Alcuni anni fa era diventato famoso il claim di un noto brand di dentifrici che ricordava che “prevenire è meglio che curare”. Questa raccomandazione non vale solo in ambito medico ma anche per quanto concerne la cura del patrimonio culturale e quindi la promozione di pratiche di monitoraggio e manutenzione programmate e costanti in modo da evitare il ricorso a interventi di restauro, spesso lunghi e costosi.
Nel processo di cura e manutenzione di un bene, però, per prima cosa è importante ricordare il ruolo giocato dall’informazione, sensibilizzazione e coinvolgimento - non solo di funzionari, amministratori pubblici e addetti ai lavori - ma anche dei giovani e delle comunità locali, in modo da favorirne la tutela e la conservazione nel tempo. È infatti partendo dalla conoscenza del patrimonio culturale, della sua storia e del suo portato identitario che è possibile riconoscerne il valore e attivarsi per la sua tutela e conservazione in modo da poterlo trasmettere alle generazioni future.
Poi, oltre a riconoscere l’importanza di promuovere la conoscenza del patrimonio culturale e iniziative di sensibilizzazione e coinvolgimento attivo degli stakeholder che fanno parte dell’ecosistema in cui si trova un bene culturale - “conoscere per prendersi cura del proprio patrimonio” - risulta fondamentale incentivare pratiche costanti di prevenzione e nel dettaglio di “conservazione preventiva e programmata” articolate in più attività volte a preservare non solo la conservazione fisica del bene ma anche il suo valore identitario.

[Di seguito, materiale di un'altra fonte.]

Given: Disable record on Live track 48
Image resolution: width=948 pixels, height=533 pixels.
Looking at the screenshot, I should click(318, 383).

La conservazione programmata, infatti, rappresenta una strategia di medio-lungo periodo che attraverso l’integrazione tra azioni preventive, controlli e manutenzione e la redazione di un piano specifico (piano di conservazione programmata) consente di definire: 1) azioni preventive in grado di limitare i fenomeni di degrado e la loro diffusione, in modo da mantenere in buono stato di conservazione il bene e 2) controlli periodici per registrare in tempo la comparsa di anomalie, valutare l’efficacia degli interventi realizzati e le condizioni ambientali che incidono sul bene e testare l’efficienza, la funzionalità e lo stato di conservazione dei singoli elementi tecnologici; il tutto per impedire la propagazione e l’aggravarsi di danni e, se possibile, impedirne la comparsa.
Attività di controllo e manutenzione pianificate e costanti, quindi, consentono di intercettare per tempo la comparsa di fenomeni di degrado e di evitare interventi di restauro spesso troppo onerosi per i Comuni, soprattutto quelli più piccoli.

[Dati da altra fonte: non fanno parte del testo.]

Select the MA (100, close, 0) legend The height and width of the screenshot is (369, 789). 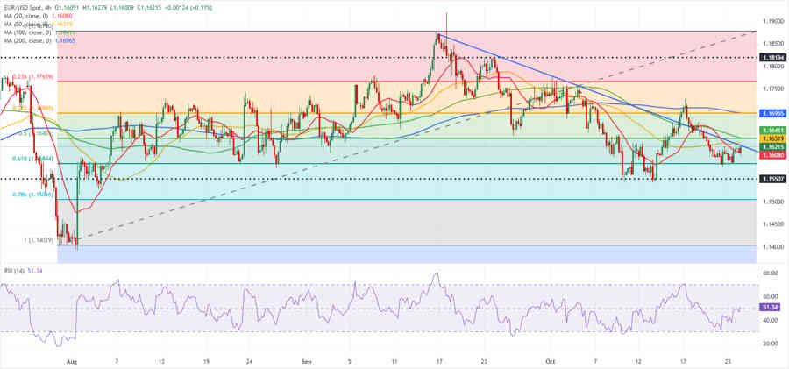pos(26,32)
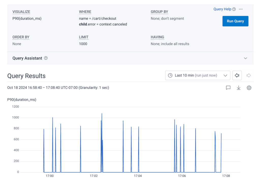Step forward to the next time range

click(249, 75)
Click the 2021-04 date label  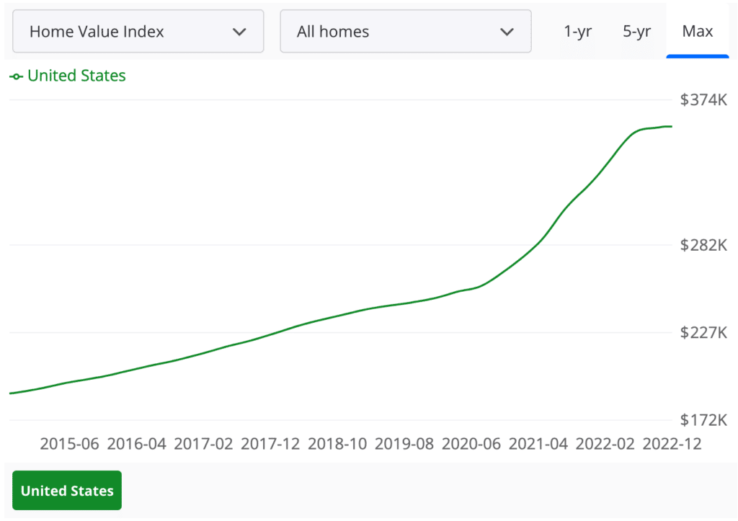(x=538, y=444)
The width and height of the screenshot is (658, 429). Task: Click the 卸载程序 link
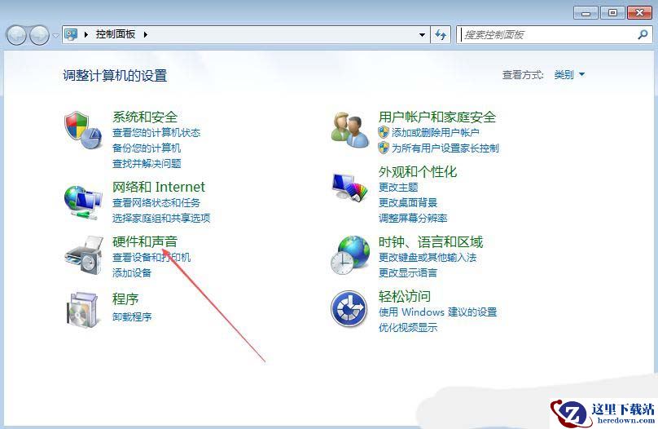point(132,316)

Per cui investire nella conoscenza del patrimonio - sia da parte delle comunità locali sia in termini di diagnostica - e nella conservazione e riqualificazione assume un ruolo strategico su più fronti e nel dettaglio:
- accresce la conoscenza, consapevolezza e sensibilizzazione verso il patrimonio trasformando le comunità locali in parte attiva del processo di tutela, conservazione e valorizzazione;
- accresce le opportunità di lavoro legate al patrimonio culturale;
- consente di tutelare un bene evitandone non solo la scomparsa fisica ma anche della storia e dei valori che racchiude e quindi degli elementi identitari di una determinata comunità;
- favorisce la definizione di iniziative di valorizzazione del patrimonio culturale in grado di accrescere l’offerta locale e di incentivare il turismo culturale;
- promuove nuove modalità di fruizione del territorio in grado di innescare processi endogeni di sviluppo e nuove economie legate alla cultura e alle risorse locali.
Alcuni esempi di questo approccio sono offerti dal progetto “Recupero strutturale Cappelle e completamento restauro della Confraternita di Santa Marta” promosso dal Comune di Bannio Anzino e dal progetto “Recupero funzionale del Museo della Montagna e del Contrabbando” promosso dal Comune di Macugnaga, entrambi ammessi a finanziamento dal Bando SOS Patrimonio, edizione 2023, di Fondazione Cariplo.